Православие открыло миру красоту души поэта. Из статьи новомученика протоиерея Иоанна (Восторгова) «Вечное в творчестве поэта», подготовленной на основе речи, сказанной 26 мая 1899 г. в Тифлисе
С самых первых дней литературной деятельности имя Александра Сергеевича Пушкина стало приобретать себе славу; шли годы, расширялась его деятельность, ширилась и росла его известность. Смерть принесла ему не забвение, а еще большую славу. Слух о нем прошел по всей Руси великой, и ныне называет его всяк сущий в ней язык.
Что же такого вечного, несокрушимого и неумирающего было в деятельности нашего поэта?
Знаю, что не мне и не здесь говорить об его литературной деятельности в целом, не мне давать ее всестороннюю оценку после того, как столько об этом и сказано, и написано людьми, без сравнения более меня сведущими и более к тому подготовленными.
Но есть нечто, что и уместно и должно сказать служителю Церкви, и не станет скрывать: это «нечто» выражено прежде всего в словах заупокойного нашего моления, в котором, кроме возглашения вечной памяти умершему, чаще и настойчивее звучит: «О еже проститися ему всякому согрешению вольному же и невольному…» Церковь также неизменно возглашает это моление о всех своих чадах, от царя до простолюдина. Пусть не покажется оно нарушающим согласный хор похвал и славы в честь великого поэта. Прямота с искренностью, напротив, разъяснит дело, облегчит сердце, а чрез это и на праздник наш не будут набегать унылые тени. «Несть человек иже поживет и не согрешит», – говорит Церковь в оправдание своего неизменного моления.

Согрешил, живя, и поминаемый писатель; согрешил и в литературной деятельности, иногда как будто бы и далеко уклоняясь от религиозно-нравственного идеала, от того, что незыблемо и вечно; согрешил, наконец, и тем, что умер жертвою дуэли, этого нелепого и нечестивого общественного предрассудка. Кто обо всем этом не знает? Кто об этом не думал, кто не говорил?

*****

● ЗАДАНИЕ
Продолжите отрывок о Пушкине, начав сразу после его последнего предложения.

● ИЗВЛЕЧЁННЫЕ ДАННЫЕ
*****

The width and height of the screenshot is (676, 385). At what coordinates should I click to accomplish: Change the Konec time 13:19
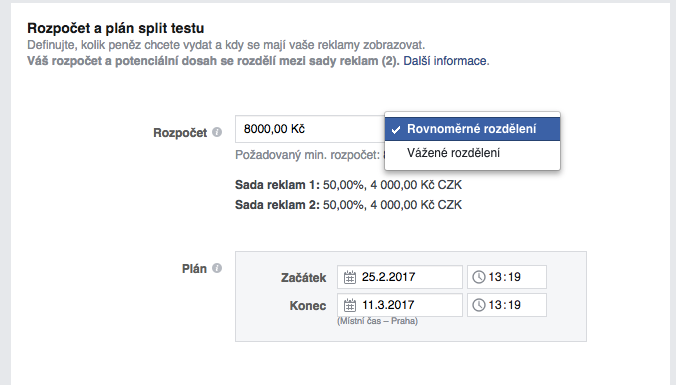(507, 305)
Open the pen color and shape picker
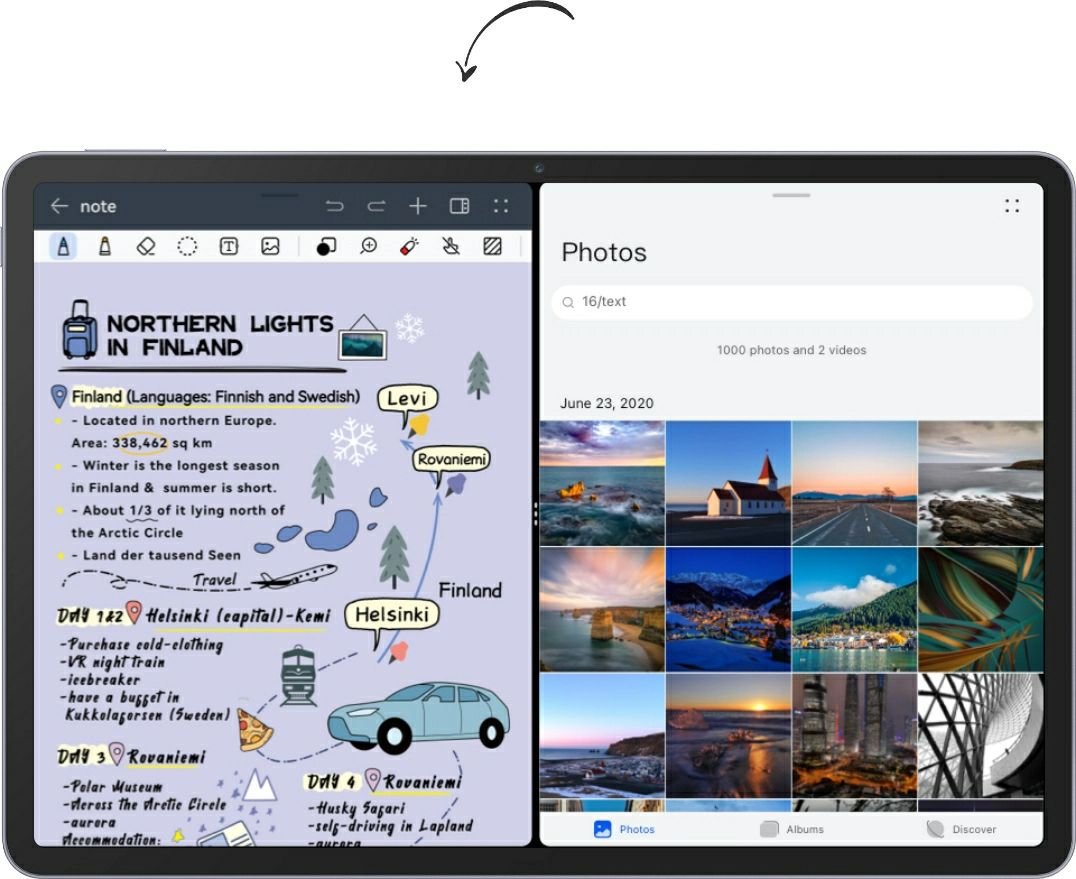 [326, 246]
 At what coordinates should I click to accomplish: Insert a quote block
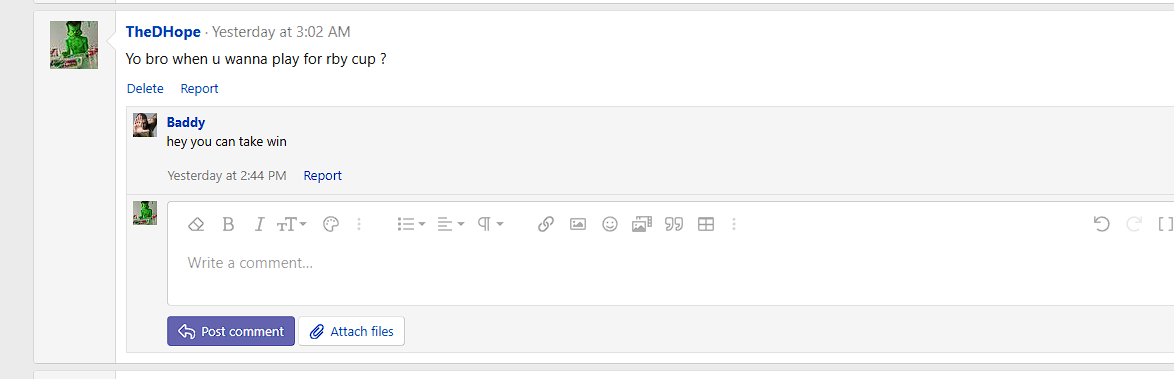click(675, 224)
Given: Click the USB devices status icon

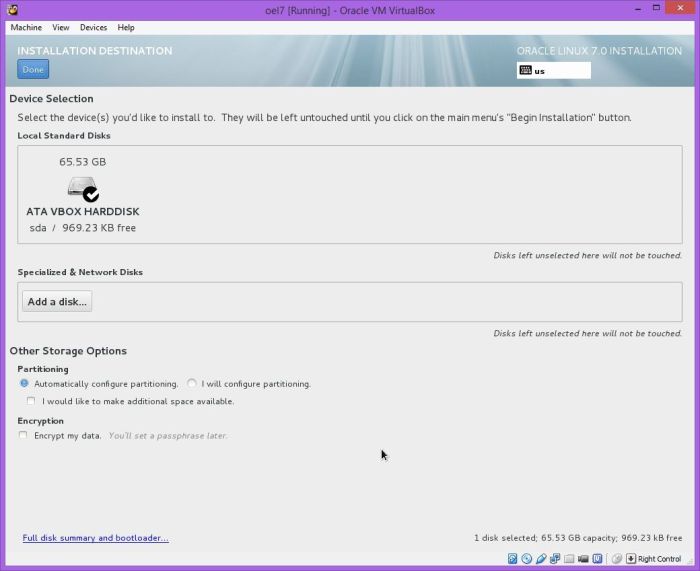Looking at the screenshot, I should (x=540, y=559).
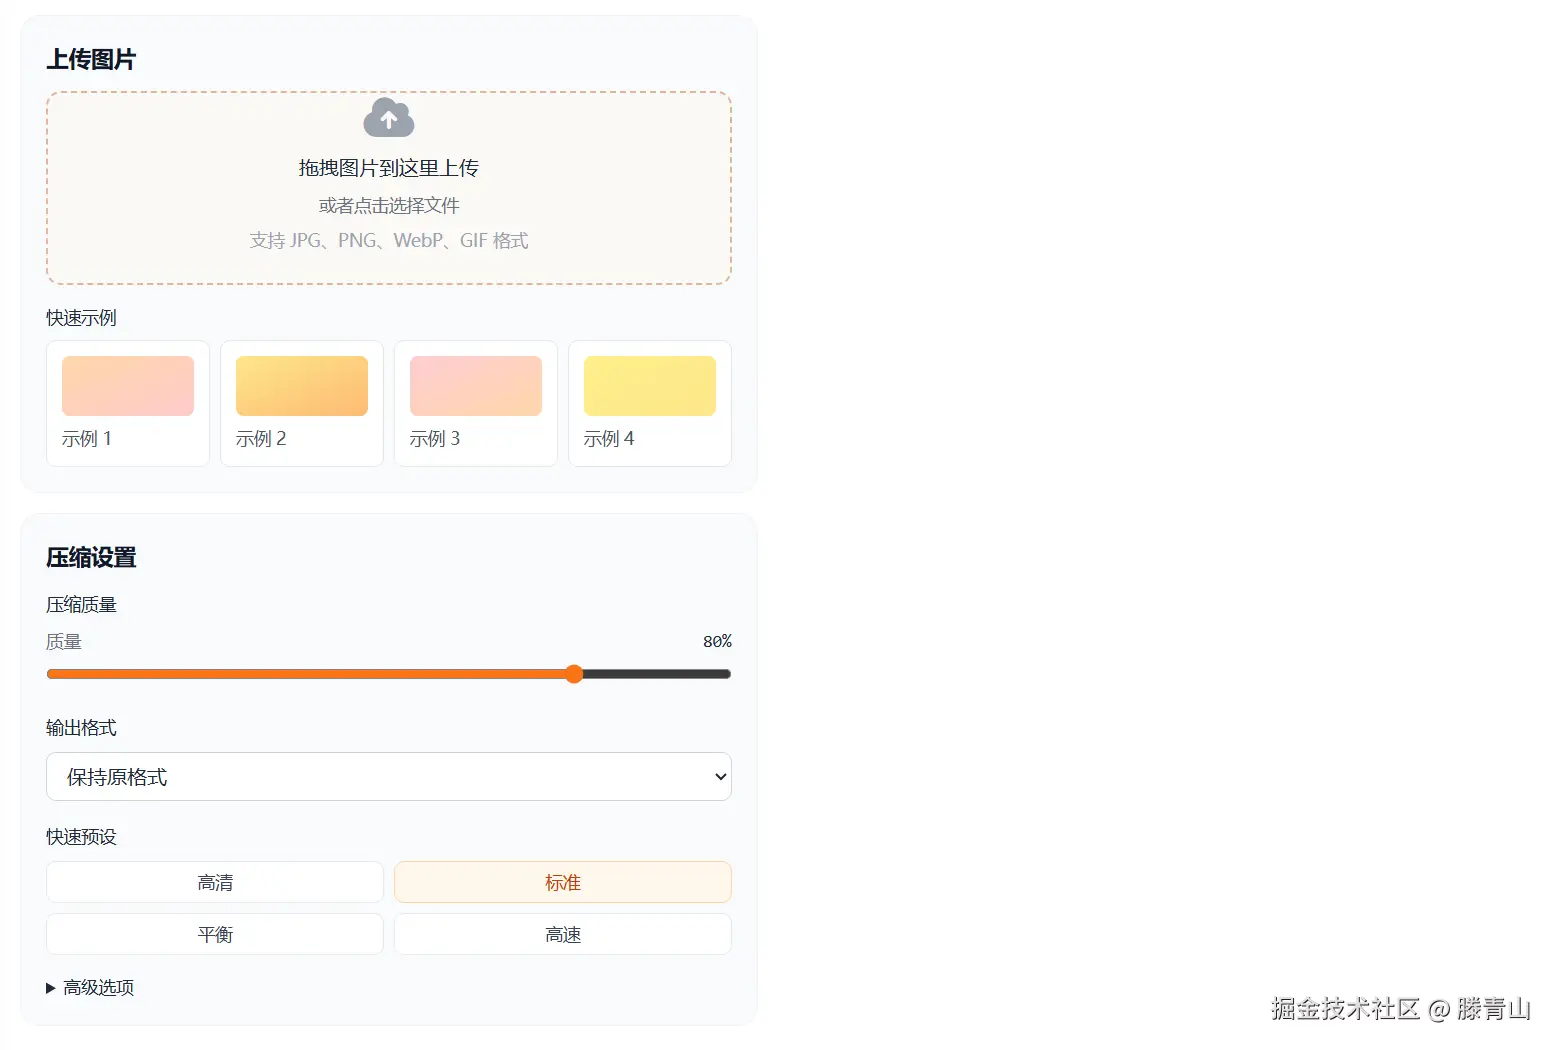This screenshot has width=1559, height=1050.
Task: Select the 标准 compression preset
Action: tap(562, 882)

*****

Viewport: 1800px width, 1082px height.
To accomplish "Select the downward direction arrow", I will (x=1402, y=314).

*****

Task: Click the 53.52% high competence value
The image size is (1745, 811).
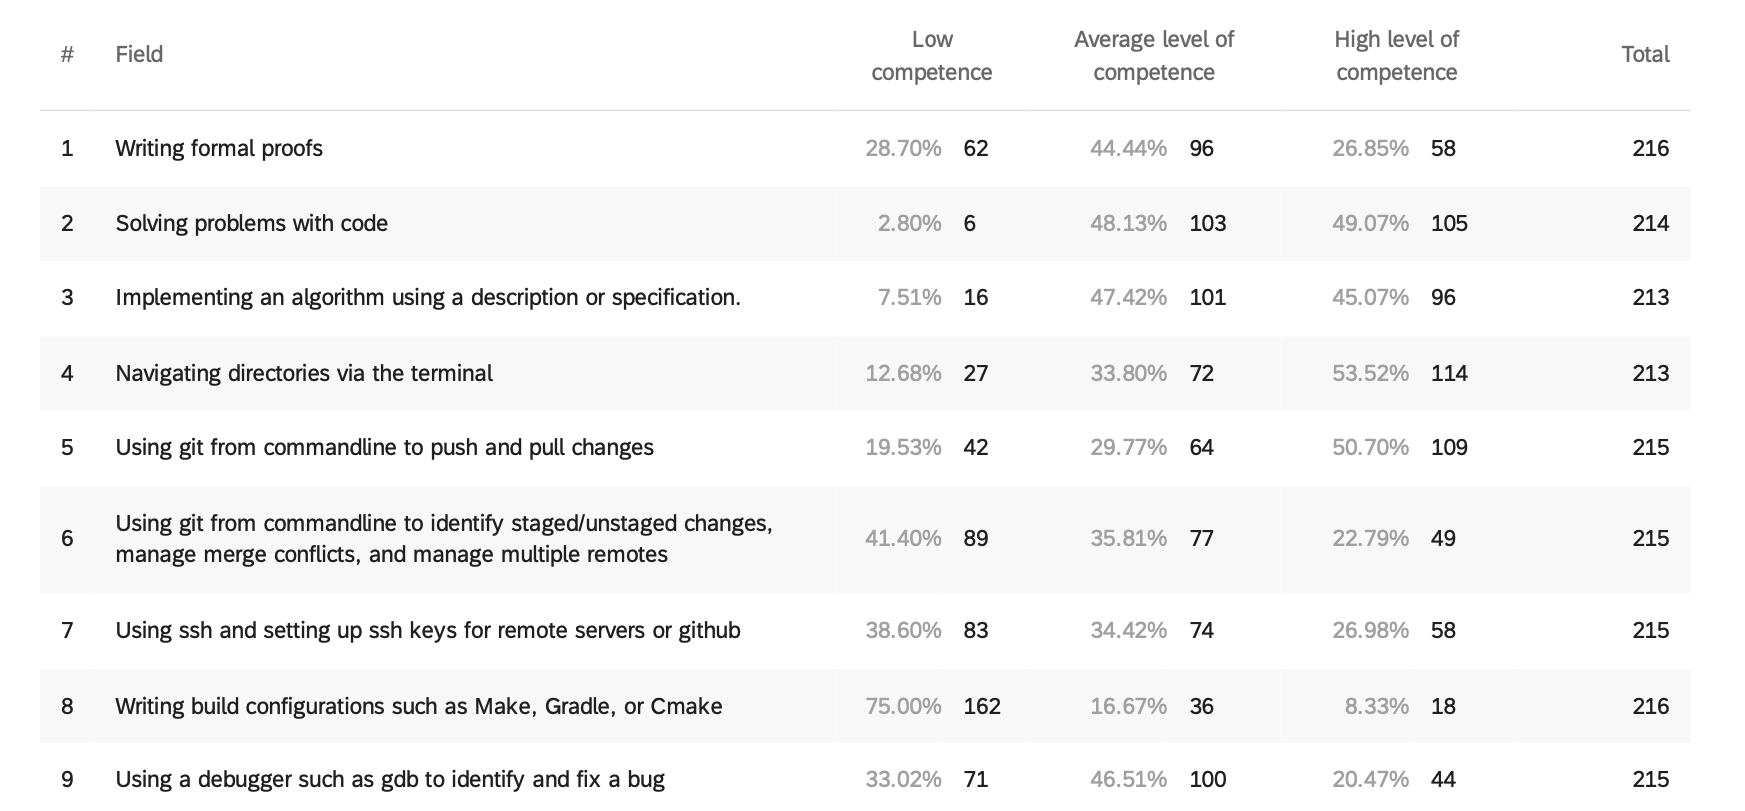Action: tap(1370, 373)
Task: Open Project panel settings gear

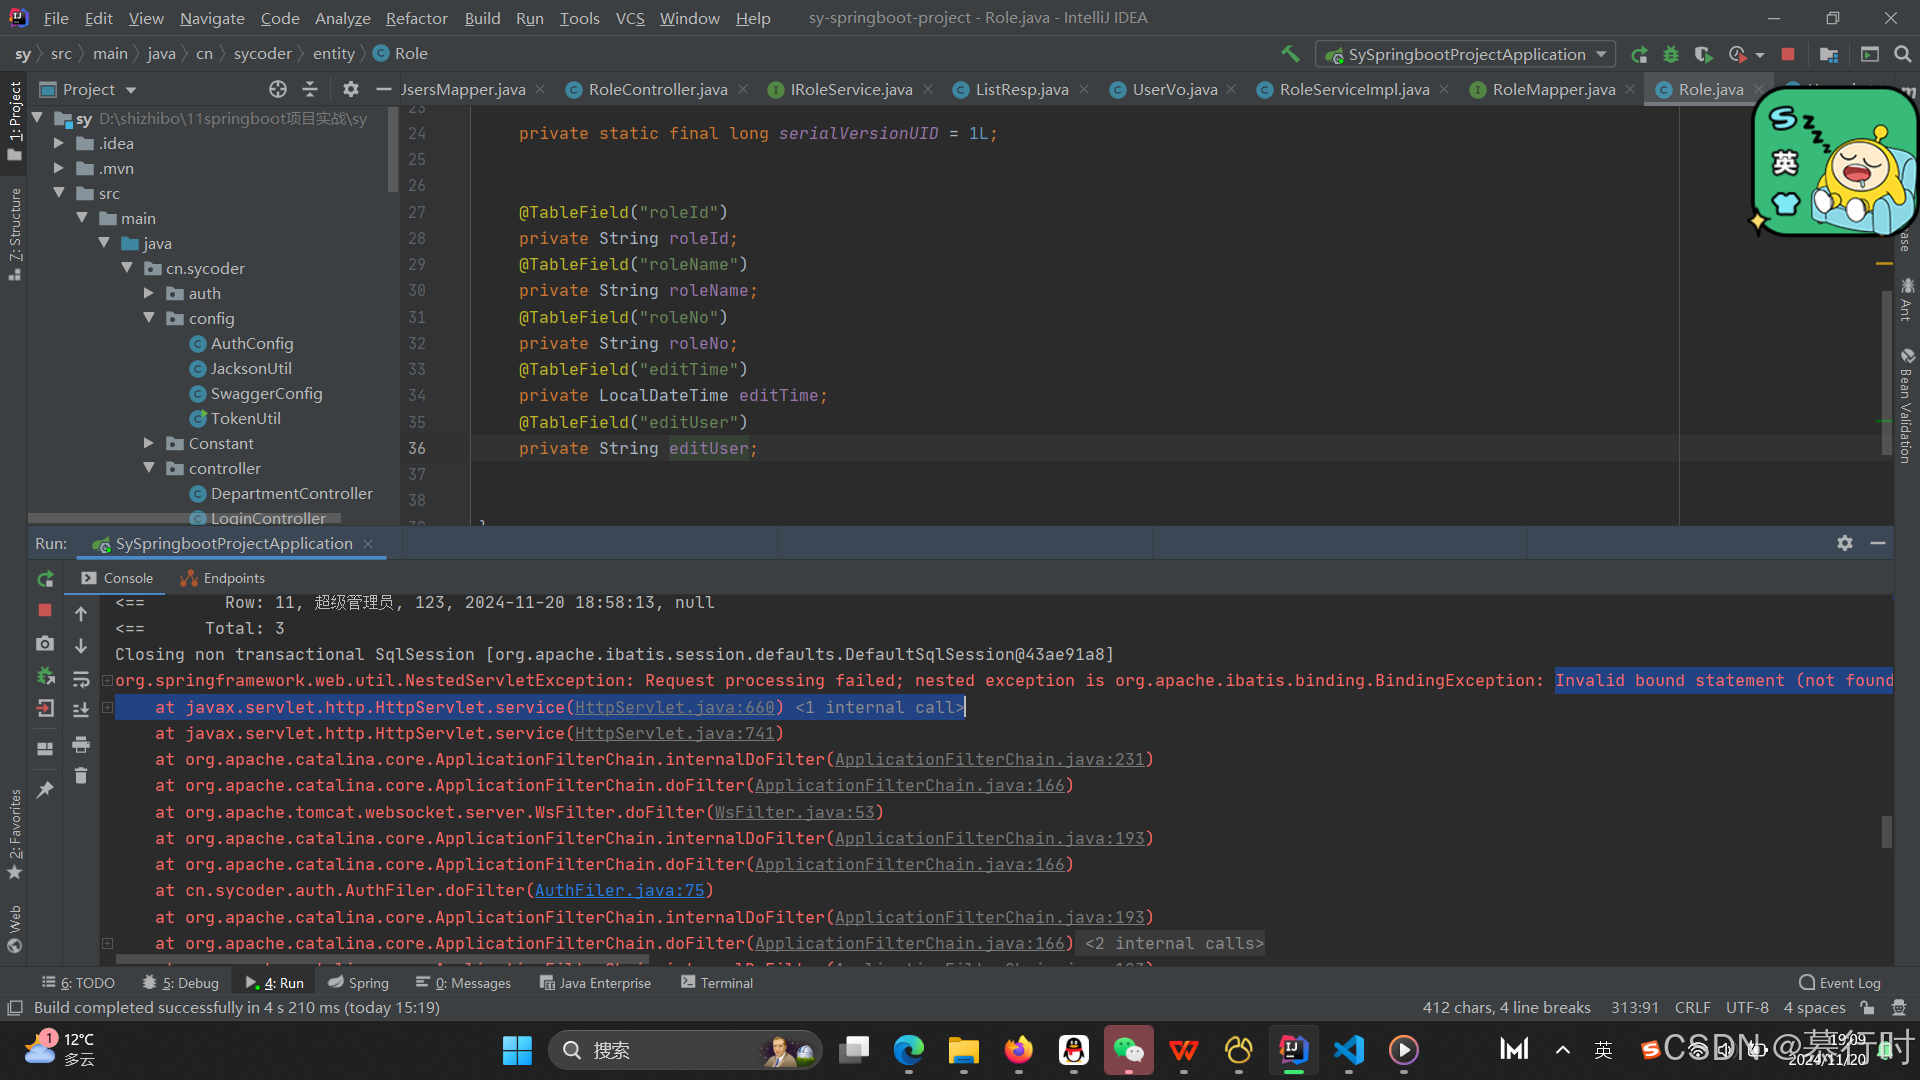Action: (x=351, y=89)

*****

● ОТВЕТ
Правду сказать, на эту отрицательную сторону жизни и деятельности поэта обращали больше, чем надо, внимания, так что, можно сказать, и с этой стороны «слух о нем прошел по всей Руси великой», и окружающее его и музу его туманное облако непонимания, недоумения и клеветы не совсем еще рассеялось и доныне. Нашлись и находятся особые любители, которые с рвением, достойным лучшего дела, обходя в поэте вечное и достойное, а часто и не зная, и не умея понять этого вечного, с особенным наслаждением подчеркивали его слабости и недостатки, с непонятною радостью утверждали, что поэт был и ненадежным христианином, и ненадежным сыном Отечества, и приписали ему много такого, чего он никогда не делал, чего никогда не говорил. Что сказать на это?
Не нужно забывать, что поэт «платит дань своему веку, когда творит для вечной (жизни)» (Карамзин); не нужно забывать, что в земной деятельности человеческой высшие дары небесные (а ими нескудно наделил Творец нашего поэта) проявляются в бренной человеческой оболочке; что задача нравственной жизни есть постепенное отрешение от всего, что есть в этой оболочке низменного, чувственного, себялюбивого и жестокого; что в широте натуры лежит возможность и глубокого отклонения от нравственного идеала, но вместе и возможность самого возвышенного ему служения. Великие люди как люди, без сомнения, глубоко иногда падают, но зато и восстают, и каются, и прошлое смывают, заглаждают, и являются опять-таки великими в своем восстании.

Церковь, олицетворяя нравственный закон и нравственный суд, не закрывает глаз на эти падения великих; не скрывает греха Давида, отречения Петра, гонителя Павла, былой греховности Марии Египетской или Евдокии Преподобной; но она внушает нам при воспоминаниях об усопших приводить себе на память лишь общее представление о человеческой слабости и греховности с теплою мольбою о прощении согрешений почившего, со смиренным сознанием собственной греховности и предстоящей всем людям смертной участи.
Да ведают потомки православных
Земли родной минувшую судьбу,
Своих царей великих поминают
За их труды, за славу, за добро –
А за грехи, за темные деянья
Спасителя смиренно умоляют.
Только в таком смысле воспоминания об этой последней стороне жизни усопших могут быть полезны и для усопших и для живых. А иное припоминание – с осуждением, с тайным самоуслаждением, со злорадством, с каким бы то ни было нечистым и страстным отношением – это кощунство, более преступное, чем разрывание могил и поругание смертных останков, это осквернение внутреннего духовного мира живых и нарушение вечного покоя мертвых; это, наконец, наглядное свидетельство о невысоком нравственном состоянии самих судей и тех, кто им радостно внимает. Вот резкий приговор этому явлению со стороны самого Пушкина: «Толпа жадно читает исповеди, записки etc., потому что в низости своей радуется унижению высокого, слабостям могущего: он мал, как мы; он мерзок, как мы» (Письмо к кн. Вяземскому).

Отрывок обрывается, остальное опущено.